C’est ce que semble esquisser en ce moment Mgr Fellay. Interrogé lundi 16 février par le quotidien valaisan Le Nouvelliste sur le point de savoir si un accord doctrinal pouvait aboutir avec Benoît XVI, le supérieur général de la Fraternité Saint-Pie-X a estimé que « cela semble difficile »…
En cause : toujours Vatican II, source de tous les maux de l’Église pour les intégristes. Mercredi soir dernier, à la Mutualité, Mgr Fellay estimait ainsi que « la crise de l’Église ne peut se résoudre que par une purification de la pensée ». En clair : revenir sur Vatican II…
Or, comme le souligne le supérieur général de la FSPX au Nouvelliste, si Benoît XVI semble « proche » des intégristes en matière liturgique, « il tient très profondément aux nouveautés de Vatican II ». Un concile dans lequel, lors d’une conférence le 13 juin 2005 à Bruxelles, il voyait « des erreurs, des ambiguïtés qui ouvrent sur d’autres erreurs pires encore ». « Ce qui a inspiré ce texte, ce qui le rend inassimilable, c’est un esprit qui n’est pas catholique », jugeait-il alors.
Il n’a pas changé d’avis (il est d’ailleurs intéressant de voir que, dans son entretien au Nouvelliste, Mgr Fellay emploie souvent les mêmes phrases que dans sa conférence de Bruxelles…)
Bref, le fossé théologique est si large entre Écône et Rome, qu’on ne voit pas comment un accord serait possible entre les héritiers de Mgr Lefebvre et un pape qui, quoi qu’en disent certains, demeure profondément attaché à ce concile où il fut un jeune et brillant expert.

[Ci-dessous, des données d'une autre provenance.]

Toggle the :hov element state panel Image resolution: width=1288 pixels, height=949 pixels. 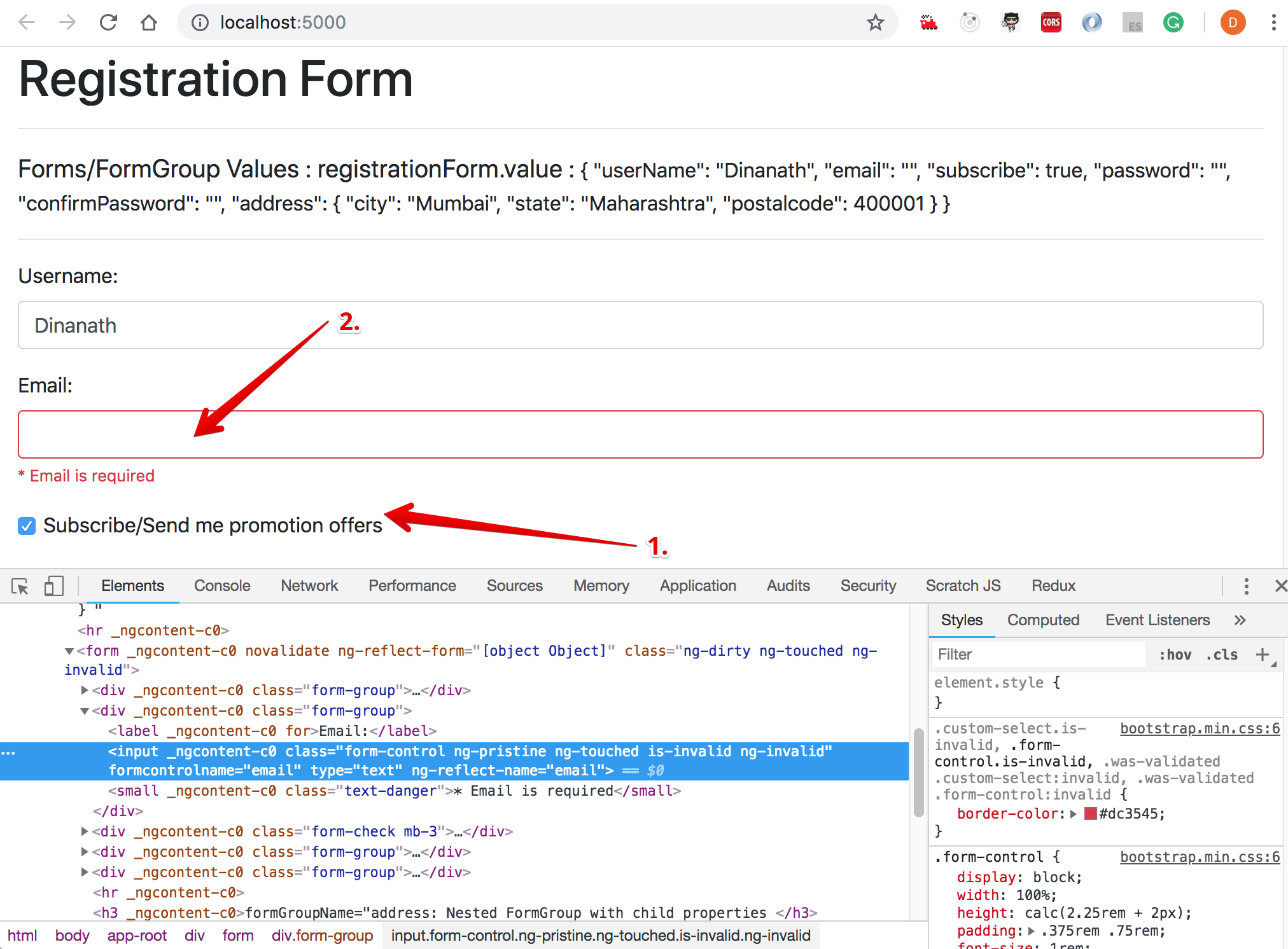tap(1175, 655)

Certes, la porte ouverte par le pape n’a pas encore claqué, mais on sent comme un petit courant d’air…
Bien sûr, avec le tact et la délicatesse qui le caractérisent, Mgr Fellay ne s’attaquera pas frontalement à Benoît XVI. Dans son entretien au Nouvelliste, c’est aux « réactions dans l’ensemble de l’Église quant à nos positions sur le concile Vatican II » qu’il s’en prend.

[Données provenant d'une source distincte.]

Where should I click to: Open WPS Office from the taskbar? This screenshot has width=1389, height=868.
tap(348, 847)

Ainsi, plus que le pape, ce sont donc les évêques « modernistes », « progressistes », cette « Rome protestantisée », comme on se plaît à décrire depuis Écône ceux qui défendent le concile, qui seront la cause d’une éventuel échec des discussions. Ce sont des prétextes semblables qui avaient déjà été invoqués lorsque, en 1976 avec Paul VI, en 1988 et en 2001 avec Jean-Paul II, ou en 2006, déjà avec Benoît XVI, les intégristes avaient repoussé de généreuses offres de Rome.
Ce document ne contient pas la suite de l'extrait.